Over the next few months, manpower will continue to ramp up at both the Channelview and associated Pasadena, Tex., site as more large pieces of equipment are delivered and installed.
Construction on the overall project has now surpassed 30%, the operator confirmed.
Heading into yearend 2019, LyondellBasell completed the first phase of project construction, which included pouring nearly 83,000 cu yards of concrete and installing 160 miles of pipe at two construction sites (OGJ Online, Nov. 11, 2019).
Once in operation, the 140-acre PO-TBA plant in Channelview will produce 1 billion lb/year of PO and 2.2 billion lb/year of TBA, the latter of which will move to an associated 34-acre ethers unit to be built at the company’s Bayport complex near Pasadena for conversion into high-octane gasoline components methyl tertiary butyl ether and ethyl tertiary butyl ether.
LyondellBasell plans to sell PO and derivative products from the new Channelview plant to both domestic and global customers, while MTBE and ETBE oxyfuels from the associated Bayport unit will be primarily sold to buyers in Latin America and Asia.
A portion of TBA production, however, will remain in the US market as high-purity isobutylene for use in tires and lubricants, the company said.
Most production from the dual-location project will be exported via the Houston Ship Channel.
TRANSPORTATION Quick Takes
Williams cancels Constitution natural gas pipeline
Williams Cos. canceled plans for its Constitution natural gas pipeline. The 125-mile, 30-in. OD line, approved by the US Federal Energy Regulatory Commission in 2014, would have carried 650 MMcfd from northeastern Pennsylvania to existing transmission systems in Schoharie County, NY.
Environmental protests, eventually bleeding over into permitting issues, had slowed its progress for years.
Williams announced a $354-million write-down of Constitution as part of its 2019 earnings reporting, of which its share was $145 million.
Williams’s partners in the project were Duke Energy Corp., Cabot Corp., and AltaGas Ltd.
Qatargas signs another deal to supply LNG to Kuwait
Qatargas has signed a long-term LNG sale and purchase agreement with Shell to deliver 1 million tonnes/year of LNG to the State of Kuwait, beginning this year.
The SPA provides for the supply of LNG from Qatargas 4, a joint venture of Qatar Petroleum (70%) and Royal Dutch Shell PLC (30%).

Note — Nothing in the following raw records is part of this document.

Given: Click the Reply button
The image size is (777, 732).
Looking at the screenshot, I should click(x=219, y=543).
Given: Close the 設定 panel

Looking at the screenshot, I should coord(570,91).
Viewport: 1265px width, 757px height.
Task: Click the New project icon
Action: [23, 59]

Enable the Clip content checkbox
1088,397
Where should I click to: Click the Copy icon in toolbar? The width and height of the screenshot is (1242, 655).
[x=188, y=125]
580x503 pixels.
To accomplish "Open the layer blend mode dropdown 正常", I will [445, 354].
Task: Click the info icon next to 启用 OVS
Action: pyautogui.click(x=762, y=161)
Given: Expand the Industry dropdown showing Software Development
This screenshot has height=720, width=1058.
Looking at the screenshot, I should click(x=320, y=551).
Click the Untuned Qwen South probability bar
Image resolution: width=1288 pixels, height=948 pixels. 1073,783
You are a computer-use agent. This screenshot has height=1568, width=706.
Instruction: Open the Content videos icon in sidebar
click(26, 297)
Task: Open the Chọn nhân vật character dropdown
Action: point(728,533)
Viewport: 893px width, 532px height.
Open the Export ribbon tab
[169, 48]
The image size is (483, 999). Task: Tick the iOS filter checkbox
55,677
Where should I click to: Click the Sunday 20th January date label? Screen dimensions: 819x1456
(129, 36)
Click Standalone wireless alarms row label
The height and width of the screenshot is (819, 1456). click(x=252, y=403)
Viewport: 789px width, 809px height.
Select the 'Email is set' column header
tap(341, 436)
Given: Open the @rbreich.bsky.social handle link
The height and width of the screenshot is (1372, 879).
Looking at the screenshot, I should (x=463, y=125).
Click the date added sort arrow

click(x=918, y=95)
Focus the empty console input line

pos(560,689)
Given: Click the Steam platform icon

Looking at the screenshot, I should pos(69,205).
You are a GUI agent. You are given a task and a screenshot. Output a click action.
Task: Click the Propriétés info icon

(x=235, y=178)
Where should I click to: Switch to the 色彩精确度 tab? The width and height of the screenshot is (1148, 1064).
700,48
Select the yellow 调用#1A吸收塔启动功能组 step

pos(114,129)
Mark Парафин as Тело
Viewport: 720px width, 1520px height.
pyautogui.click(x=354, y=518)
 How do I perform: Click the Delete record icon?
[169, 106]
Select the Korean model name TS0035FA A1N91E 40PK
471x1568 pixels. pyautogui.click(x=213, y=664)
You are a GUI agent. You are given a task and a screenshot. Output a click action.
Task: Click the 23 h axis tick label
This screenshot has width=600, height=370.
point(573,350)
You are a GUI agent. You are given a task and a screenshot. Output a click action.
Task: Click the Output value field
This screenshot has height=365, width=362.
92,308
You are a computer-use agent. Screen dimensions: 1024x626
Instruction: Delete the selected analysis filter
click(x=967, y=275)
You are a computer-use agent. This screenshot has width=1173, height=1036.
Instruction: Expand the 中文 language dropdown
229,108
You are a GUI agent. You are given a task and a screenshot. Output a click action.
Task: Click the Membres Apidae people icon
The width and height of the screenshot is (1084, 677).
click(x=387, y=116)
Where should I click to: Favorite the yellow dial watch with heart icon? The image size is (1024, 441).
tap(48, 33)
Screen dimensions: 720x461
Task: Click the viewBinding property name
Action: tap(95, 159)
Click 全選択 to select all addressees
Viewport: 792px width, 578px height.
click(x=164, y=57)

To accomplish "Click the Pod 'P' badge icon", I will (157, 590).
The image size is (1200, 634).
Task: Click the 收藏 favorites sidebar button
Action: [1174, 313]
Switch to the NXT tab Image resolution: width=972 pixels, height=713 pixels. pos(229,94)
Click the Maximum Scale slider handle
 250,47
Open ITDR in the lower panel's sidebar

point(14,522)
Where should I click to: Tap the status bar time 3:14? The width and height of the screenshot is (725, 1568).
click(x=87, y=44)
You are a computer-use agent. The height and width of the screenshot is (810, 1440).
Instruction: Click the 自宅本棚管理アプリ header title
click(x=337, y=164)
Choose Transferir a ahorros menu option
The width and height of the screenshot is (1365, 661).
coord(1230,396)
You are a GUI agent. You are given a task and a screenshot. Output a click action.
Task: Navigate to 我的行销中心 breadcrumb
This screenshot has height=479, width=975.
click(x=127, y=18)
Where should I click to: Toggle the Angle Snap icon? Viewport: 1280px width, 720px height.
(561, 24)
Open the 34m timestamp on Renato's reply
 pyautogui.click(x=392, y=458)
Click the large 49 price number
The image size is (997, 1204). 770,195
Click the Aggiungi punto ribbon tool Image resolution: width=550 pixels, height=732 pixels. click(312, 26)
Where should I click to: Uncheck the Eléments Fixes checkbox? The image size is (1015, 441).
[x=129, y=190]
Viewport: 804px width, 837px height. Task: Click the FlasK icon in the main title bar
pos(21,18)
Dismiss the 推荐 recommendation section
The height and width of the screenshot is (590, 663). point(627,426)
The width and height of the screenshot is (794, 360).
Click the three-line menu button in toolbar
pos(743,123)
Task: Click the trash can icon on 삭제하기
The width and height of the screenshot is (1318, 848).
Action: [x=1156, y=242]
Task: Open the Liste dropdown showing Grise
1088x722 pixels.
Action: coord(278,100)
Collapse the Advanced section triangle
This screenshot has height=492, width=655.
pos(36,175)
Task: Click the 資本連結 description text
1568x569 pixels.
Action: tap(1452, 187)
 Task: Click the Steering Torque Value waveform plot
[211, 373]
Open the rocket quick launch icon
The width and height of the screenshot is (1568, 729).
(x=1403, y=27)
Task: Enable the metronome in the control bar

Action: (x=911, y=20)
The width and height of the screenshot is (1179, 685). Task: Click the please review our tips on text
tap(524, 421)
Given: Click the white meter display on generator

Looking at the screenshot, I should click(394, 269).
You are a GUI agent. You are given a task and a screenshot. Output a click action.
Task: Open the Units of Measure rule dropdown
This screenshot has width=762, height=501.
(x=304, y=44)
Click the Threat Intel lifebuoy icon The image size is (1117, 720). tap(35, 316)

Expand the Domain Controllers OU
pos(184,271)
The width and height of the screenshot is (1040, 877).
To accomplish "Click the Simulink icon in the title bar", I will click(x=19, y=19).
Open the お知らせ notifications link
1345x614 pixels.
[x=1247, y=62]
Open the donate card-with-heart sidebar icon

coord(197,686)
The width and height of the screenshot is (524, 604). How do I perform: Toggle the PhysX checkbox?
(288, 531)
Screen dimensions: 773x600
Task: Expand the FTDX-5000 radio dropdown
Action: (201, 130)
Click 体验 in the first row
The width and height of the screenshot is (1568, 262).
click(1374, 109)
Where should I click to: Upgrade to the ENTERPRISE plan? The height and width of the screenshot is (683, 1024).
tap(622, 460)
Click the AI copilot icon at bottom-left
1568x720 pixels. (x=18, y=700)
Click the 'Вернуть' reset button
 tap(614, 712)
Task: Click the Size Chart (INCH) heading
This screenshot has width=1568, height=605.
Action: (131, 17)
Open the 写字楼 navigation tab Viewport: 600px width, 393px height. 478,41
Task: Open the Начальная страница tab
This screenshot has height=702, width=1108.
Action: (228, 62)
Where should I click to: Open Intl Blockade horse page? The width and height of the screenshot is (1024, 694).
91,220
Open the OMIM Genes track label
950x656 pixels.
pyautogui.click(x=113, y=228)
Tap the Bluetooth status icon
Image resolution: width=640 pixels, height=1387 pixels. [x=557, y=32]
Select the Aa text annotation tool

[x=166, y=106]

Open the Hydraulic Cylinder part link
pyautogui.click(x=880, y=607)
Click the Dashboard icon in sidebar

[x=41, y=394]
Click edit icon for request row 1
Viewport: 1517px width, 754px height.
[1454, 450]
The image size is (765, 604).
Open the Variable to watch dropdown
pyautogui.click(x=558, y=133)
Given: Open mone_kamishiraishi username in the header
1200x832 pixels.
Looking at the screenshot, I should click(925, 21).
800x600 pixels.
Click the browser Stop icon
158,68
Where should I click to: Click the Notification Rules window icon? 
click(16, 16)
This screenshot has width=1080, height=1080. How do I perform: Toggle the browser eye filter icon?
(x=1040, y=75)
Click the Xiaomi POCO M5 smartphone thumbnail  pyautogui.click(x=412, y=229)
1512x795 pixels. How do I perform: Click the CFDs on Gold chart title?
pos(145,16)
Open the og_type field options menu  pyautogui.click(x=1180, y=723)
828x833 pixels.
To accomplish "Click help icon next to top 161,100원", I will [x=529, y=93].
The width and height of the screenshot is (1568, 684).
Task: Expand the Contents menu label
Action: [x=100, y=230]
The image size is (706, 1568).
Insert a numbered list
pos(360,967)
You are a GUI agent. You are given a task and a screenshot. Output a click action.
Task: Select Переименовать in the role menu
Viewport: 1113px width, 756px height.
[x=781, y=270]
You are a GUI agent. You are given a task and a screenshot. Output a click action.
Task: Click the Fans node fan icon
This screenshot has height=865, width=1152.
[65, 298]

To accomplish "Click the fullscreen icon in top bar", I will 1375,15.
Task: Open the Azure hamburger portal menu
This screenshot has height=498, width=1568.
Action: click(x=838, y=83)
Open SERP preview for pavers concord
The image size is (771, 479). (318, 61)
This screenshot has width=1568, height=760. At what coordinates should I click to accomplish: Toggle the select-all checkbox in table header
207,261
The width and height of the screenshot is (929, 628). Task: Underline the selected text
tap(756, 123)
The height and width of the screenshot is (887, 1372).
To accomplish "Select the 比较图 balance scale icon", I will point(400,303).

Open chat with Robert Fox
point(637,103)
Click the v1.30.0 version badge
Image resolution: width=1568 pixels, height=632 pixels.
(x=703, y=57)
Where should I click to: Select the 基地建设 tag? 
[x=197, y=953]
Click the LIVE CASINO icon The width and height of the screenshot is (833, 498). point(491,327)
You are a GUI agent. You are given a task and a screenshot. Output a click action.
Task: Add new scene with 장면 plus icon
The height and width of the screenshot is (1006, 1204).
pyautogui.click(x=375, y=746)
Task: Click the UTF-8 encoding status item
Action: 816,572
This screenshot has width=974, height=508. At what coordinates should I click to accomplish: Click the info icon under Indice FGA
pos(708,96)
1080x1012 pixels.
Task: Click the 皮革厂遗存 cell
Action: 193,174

The deal follows the early-Jan. supply agreement signed by Qatar Petroleum and Kuwait Petroleum Corp. for the supply of up to 3 million tons per year of LNG to the State of Kuwait.
Petronas’s second FLNG vessel sets sail for Rotan field
Malaysia’s state-owned Petronas reported Feb. 19 its second floating liquefied natural gas vessel, PFLNG Dua, set sail from South Korea to Rotan Gas field in deepwater Block H, 140 km offshore Kota Kinabalu, Sabah. The 1,840 nautical mile journey will take some 2 weeks to complete.
Upon arrival at the field, PFLNG Dua will commence its installation, hook-up, and commissioning with the ready-for-start-up date earmarked for midyear and provisional acceptance of the PFLNG Dua by the end of the year.
PFLNG Dua can produce 1.5 million tonnes/year of LNG and will be one of the world’s first floating deep-water LNG vessels capable of reaching remote, stranded, and marginal gas reserves in waters up to 1,500 m deep.
PFLNG Dua was delivered by Petronas and partners, JGC Corp. and Samsung Heavy Industries, the consortium responsible for the engineering, procurement, construction, installation, and commissioning of the floating LNG facility.